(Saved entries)
┏━━

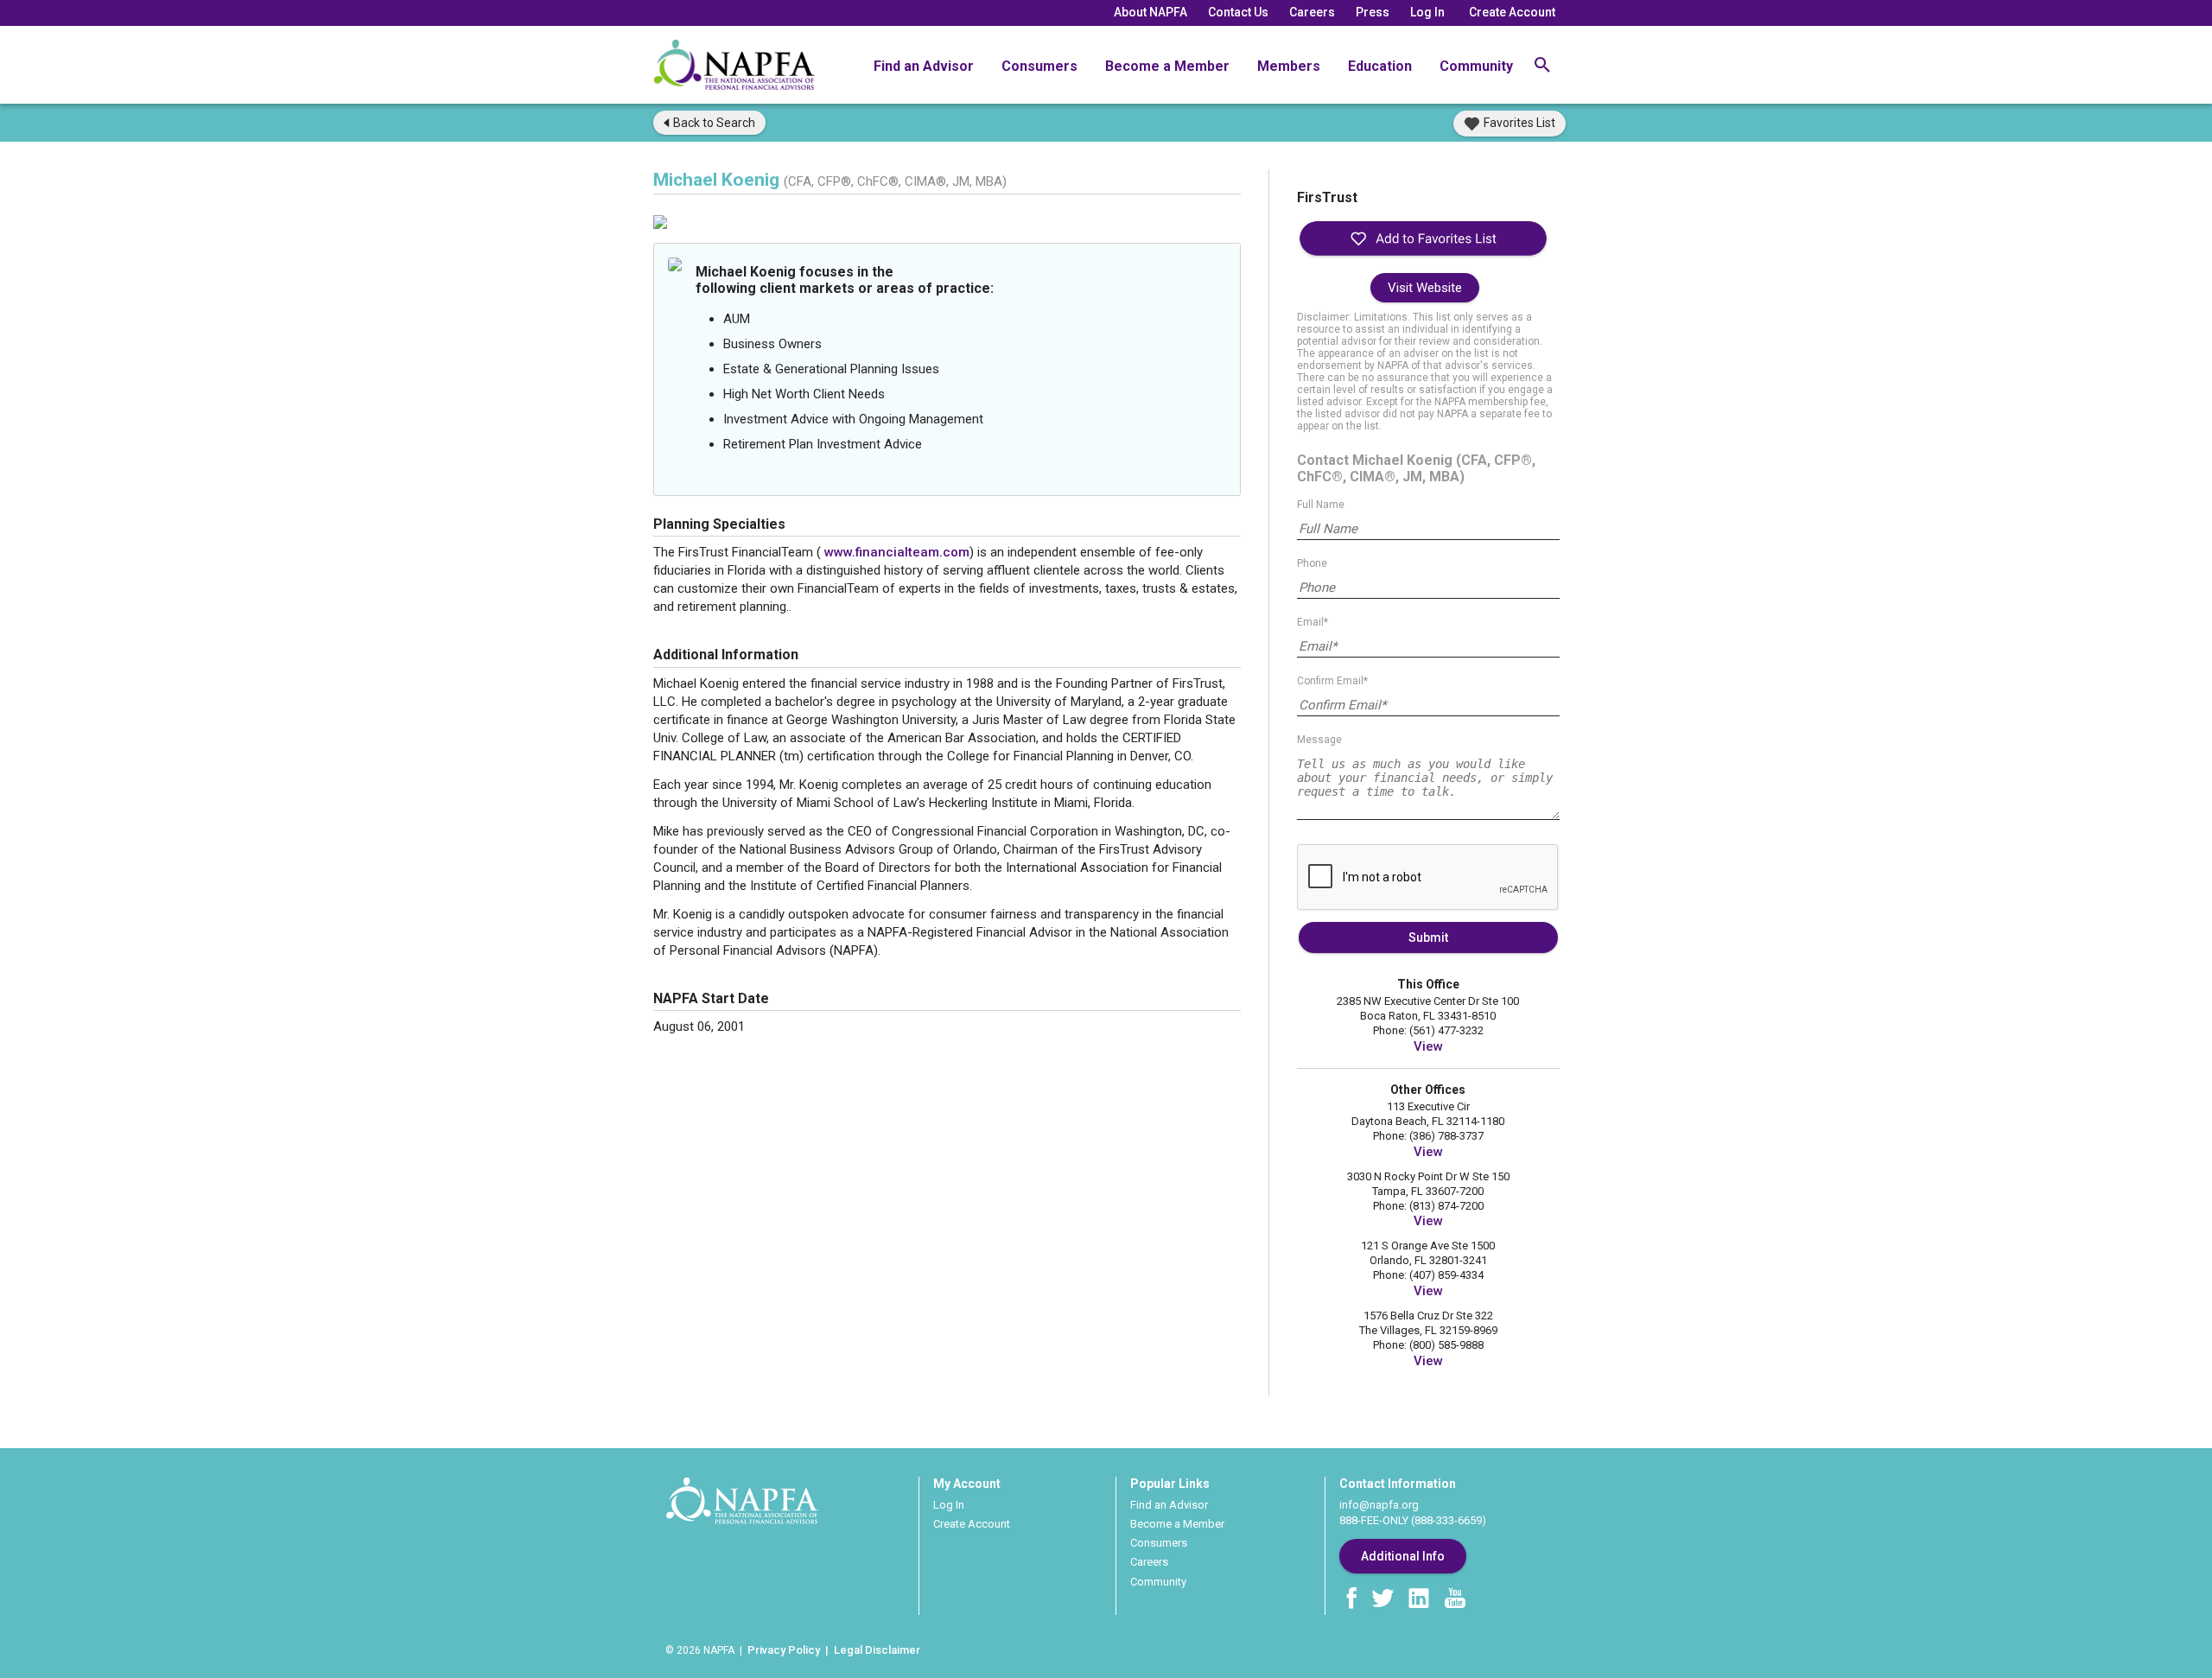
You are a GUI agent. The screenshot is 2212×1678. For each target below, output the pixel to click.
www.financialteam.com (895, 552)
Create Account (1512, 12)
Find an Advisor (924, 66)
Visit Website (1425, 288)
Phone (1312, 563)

┗━━
┏━━

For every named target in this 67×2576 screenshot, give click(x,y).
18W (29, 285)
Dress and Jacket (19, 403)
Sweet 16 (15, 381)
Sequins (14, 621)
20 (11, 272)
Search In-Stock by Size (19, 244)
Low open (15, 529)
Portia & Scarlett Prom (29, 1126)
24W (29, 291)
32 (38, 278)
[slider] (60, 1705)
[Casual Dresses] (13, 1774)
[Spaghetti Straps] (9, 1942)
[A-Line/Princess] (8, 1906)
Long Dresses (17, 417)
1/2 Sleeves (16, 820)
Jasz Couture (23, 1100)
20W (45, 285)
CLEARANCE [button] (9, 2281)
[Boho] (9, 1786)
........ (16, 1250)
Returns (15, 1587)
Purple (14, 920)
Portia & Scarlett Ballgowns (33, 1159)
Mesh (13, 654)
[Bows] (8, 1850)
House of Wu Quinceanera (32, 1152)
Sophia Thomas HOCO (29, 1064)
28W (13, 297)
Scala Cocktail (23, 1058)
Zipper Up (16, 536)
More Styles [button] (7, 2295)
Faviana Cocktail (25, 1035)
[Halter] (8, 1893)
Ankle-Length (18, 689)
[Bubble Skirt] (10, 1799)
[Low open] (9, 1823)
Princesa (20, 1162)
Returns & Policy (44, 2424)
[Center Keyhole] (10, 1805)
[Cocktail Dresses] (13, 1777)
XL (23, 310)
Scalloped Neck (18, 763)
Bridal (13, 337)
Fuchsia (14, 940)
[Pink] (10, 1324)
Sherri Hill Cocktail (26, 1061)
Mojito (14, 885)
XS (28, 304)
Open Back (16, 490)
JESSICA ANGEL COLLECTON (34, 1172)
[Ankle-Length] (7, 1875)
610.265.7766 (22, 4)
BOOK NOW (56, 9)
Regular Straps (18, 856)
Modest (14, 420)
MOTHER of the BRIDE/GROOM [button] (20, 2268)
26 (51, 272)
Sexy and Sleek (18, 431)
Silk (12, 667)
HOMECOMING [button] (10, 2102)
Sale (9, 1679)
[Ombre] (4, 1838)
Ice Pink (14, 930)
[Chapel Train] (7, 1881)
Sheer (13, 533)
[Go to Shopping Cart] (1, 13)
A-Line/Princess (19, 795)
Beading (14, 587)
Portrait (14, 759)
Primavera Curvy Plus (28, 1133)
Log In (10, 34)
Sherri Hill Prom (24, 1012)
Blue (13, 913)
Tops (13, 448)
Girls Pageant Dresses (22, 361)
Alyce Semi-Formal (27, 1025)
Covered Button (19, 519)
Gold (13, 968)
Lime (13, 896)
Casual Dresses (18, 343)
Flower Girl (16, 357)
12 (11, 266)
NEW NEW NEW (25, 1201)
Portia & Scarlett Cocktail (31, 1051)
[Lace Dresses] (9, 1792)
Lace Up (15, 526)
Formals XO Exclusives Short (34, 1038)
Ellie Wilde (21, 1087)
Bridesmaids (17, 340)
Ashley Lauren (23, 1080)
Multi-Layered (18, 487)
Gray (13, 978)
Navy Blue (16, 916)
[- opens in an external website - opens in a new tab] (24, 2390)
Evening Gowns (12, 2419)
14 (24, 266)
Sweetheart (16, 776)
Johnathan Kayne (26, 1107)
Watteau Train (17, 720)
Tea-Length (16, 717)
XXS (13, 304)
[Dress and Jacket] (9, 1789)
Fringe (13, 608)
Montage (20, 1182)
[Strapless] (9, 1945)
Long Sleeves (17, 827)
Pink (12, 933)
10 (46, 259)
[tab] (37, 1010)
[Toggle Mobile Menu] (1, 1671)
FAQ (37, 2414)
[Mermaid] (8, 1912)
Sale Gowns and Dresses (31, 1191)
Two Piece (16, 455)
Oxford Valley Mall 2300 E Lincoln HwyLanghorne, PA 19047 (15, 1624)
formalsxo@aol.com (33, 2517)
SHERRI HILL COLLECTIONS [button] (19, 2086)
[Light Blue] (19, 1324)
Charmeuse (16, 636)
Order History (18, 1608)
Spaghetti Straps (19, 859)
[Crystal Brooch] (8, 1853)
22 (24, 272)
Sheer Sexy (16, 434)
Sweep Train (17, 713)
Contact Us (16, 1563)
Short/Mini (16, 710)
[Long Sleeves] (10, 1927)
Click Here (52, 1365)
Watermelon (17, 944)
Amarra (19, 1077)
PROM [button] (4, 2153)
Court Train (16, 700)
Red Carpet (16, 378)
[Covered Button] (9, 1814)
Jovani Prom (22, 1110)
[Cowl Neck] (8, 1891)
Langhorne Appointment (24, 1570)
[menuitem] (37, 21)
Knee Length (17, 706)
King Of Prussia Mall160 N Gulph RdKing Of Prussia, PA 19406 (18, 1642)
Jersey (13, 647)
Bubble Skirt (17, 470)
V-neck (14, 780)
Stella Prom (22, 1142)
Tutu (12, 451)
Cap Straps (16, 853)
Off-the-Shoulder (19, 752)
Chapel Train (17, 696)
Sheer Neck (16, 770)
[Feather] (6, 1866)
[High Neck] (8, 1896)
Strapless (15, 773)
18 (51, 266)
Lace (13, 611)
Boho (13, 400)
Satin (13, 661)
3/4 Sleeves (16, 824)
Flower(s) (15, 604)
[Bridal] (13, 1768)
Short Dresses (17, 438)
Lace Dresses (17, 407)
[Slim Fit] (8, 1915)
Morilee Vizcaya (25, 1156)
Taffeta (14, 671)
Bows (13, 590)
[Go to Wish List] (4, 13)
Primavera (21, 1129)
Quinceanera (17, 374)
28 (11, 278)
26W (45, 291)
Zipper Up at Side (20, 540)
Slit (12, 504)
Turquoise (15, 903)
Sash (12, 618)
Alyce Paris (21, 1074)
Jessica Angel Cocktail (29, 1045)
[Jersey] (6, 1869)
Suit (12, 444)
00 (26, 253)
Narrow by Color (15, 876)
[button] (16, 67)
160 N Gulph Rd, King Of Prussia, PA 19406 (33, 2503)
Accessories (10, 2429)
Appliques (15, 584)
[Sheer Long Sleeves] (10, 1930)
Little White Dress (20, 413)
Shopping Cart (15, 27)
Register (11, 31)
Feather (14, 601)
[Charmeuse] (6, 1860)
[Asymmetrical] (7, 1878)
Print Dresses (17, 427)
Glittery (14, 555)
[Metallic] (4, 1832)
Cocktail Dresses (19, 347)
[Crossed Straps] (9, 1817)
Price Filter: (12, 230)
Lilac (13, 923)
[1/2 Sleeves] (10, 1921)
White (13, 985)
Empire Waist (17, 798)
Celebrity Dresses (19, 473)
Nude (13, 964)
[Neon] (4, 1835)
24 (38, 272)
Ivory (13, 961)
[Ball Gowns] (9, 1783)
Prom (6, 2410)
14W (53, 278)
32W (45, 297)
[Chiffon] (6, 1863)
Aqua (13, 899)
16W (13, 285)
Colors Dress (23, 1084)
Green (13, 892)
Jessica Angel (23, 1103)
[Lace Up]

┗━━

EXERCISE = Of the entries above, repeat exactly the lines from the line with "You are a GUI" through the line with "Phone (1312, 563)", both of them included.

ANSWER AREA =
You are a GUI agent. The screenshot is 2212×1678. For each target below, output the pixel to click.
www.financialteam.com (895, 552)
Create Account (1512, 12)
Find an Advisor (924, 66)
Visit Website (1425, 288)
Phone (1312, 563)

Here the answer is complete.